Hospital Universitario de Salamanca Salamanca, Spain
Sonia Pastor Navarro1, Marta Ibáñez Martínez1, Olga Compán Fernández1, Belén Miguel Ibáñez1, Olga Martínez González1, Cristina Hidalgo Calleja1, Ana Isabel Turrión Nieves1, Susana Gómez Castro2 and Carlos Montilla Morales1, 1Hospital Universitario de Salamanca, Salamanca, Spain, 2Hospital Universitario Salamanca, Salamanca, Spain
Background/Purpose: Symptomatic onset long after recovery from the acute phase of COVID-19 infection has been reported by the population. Currently, it is not known how certain "Long Covid" symptoms affect a population of patients with psoriatic arthritis (PsA).
The objective is to assess the affectation of the "Long Covid Syndrome" in the clinical and emotional condition of a group of patients with PsA.
Methods: A prospective observational study of thirty-two patients diagnosed with PsA by the CASPAR criteria has been carried out. All those who had constituted a "confirmed case" of COVID-19 were selected following the Raveendran criteria.

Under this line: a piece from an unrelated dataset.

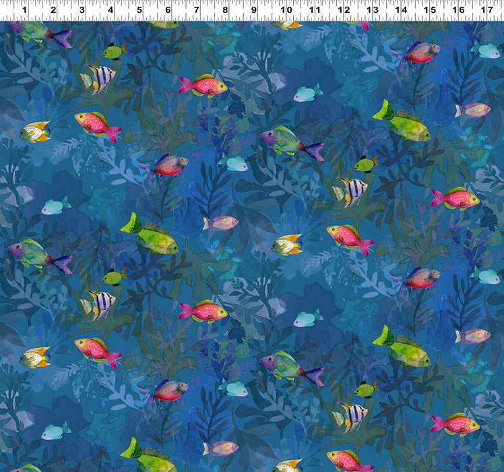Select the number 10 on the ruler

Fatigue was assessed in this group of patients using the FACIT-F (Functional Assessment of Chronic Illness Therapy- Fatigue) self-administered questionnaire. The existence of anxiety or depression was obtained with the HADS-A (Hospital Anxiety and Depression Scale- anxiety) and HADS-D (Hospital Anxiety and Depression Scale- depression) questionnaires. Sleep quality disturbance was examined using the ISI (Insomnia Severity Index) questionnaire. All questionnaires were applied simultaneously in person or electronically in two different occasions to each of the individuals, one before contagion and another four weeks after the COVID-19 infection had been resolved.

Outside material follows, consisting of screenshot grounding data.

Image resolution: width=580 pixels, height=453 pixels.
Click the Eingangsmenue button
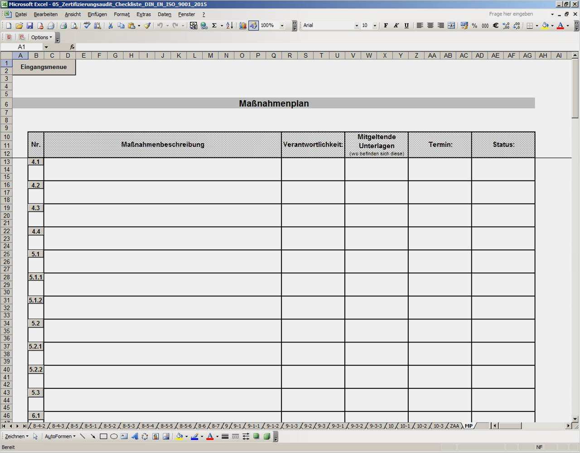click(44, 67)
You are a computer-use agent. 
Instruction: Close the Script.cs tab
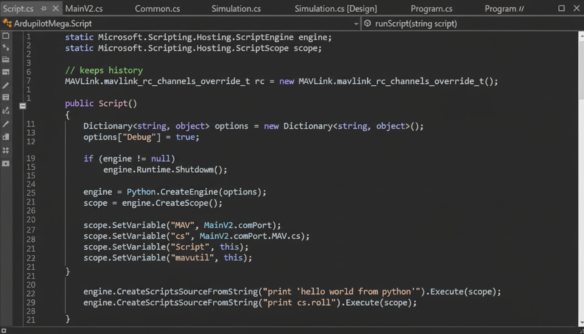pos(56,9)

Results: Patients were predominantly male with a mean age of 53 years and PsA disease duration of 13.2 years, with a standard deviation (SD) of 9 and 13.2 years respectively. PsA patients had a mean fatigue score of 35.21 (SD 11.43). The average of fatigue in that same group before suffering from COVID-19 was 39.56 (SD 10.57) (p=0.001). No relationship was found in the correlation of fatigue with the rest of the parameters. 18.75% of patients showed initial anxiety and 6.25% depression. The same group of patients after COVID-19 showed rates of anxiety and depression of 43.75% and 14.29%, respectively. 12.5% of patients with PsA had insomnia prior to COVID-19, which caused a 43.75% increase in sleep disturbances in the same study group (Table 1).
Regarding the relation between changes in fatigue, anxiety, depression and sleep quality and baseline characteristics, an increase in anxiety and a worsening in sleep quality were observed after COVID-19, which were related to baseline anxiety and baseline sleep quality respectively. No differences were found in the other parameters. No differences were found between increased fatigue and baseline variables (Table 2).

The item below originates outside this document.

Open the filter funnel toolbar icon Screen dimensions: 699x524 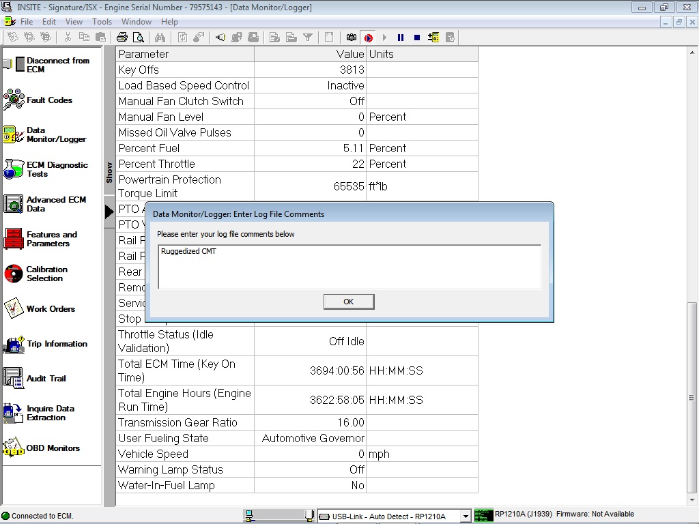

Finally, no significant differences were found between changes in fatigue, anxiety, depression and sleep quality and COVID-19 clinical characteristics.
Conclusion: COVID-19 influences fatigue, sleep, anxiety and depression. Except for anxiety and sleep quality, this increase is not due to presence of previous features or the characteristics of COVID-19 infection. Table 1: Differences between fatigue, anxiety, depression and sleep before and after COVID-19 disease.
Table 2: Correlation between baseline characteristics and different scales. *p: p-value, BMI: body mass index, M/F: male/female, Y/N: yes/no, DMARDs-c: conventional disease-modifying antirheumatic drug, DMARDs-b: biological disease-modifying antirheumatic drug. Disclosures: S. Pastor Navarro, None; M. Ibáñez Martínez, None; O. Compán Fernández, None; B. Miguel Ibáñez, None; O. Martínez González, None; C. Hidalgo Calleja, None; A. Turrión Nieves, None; S. Gómez Castro, None; C. Montilla Morales, None.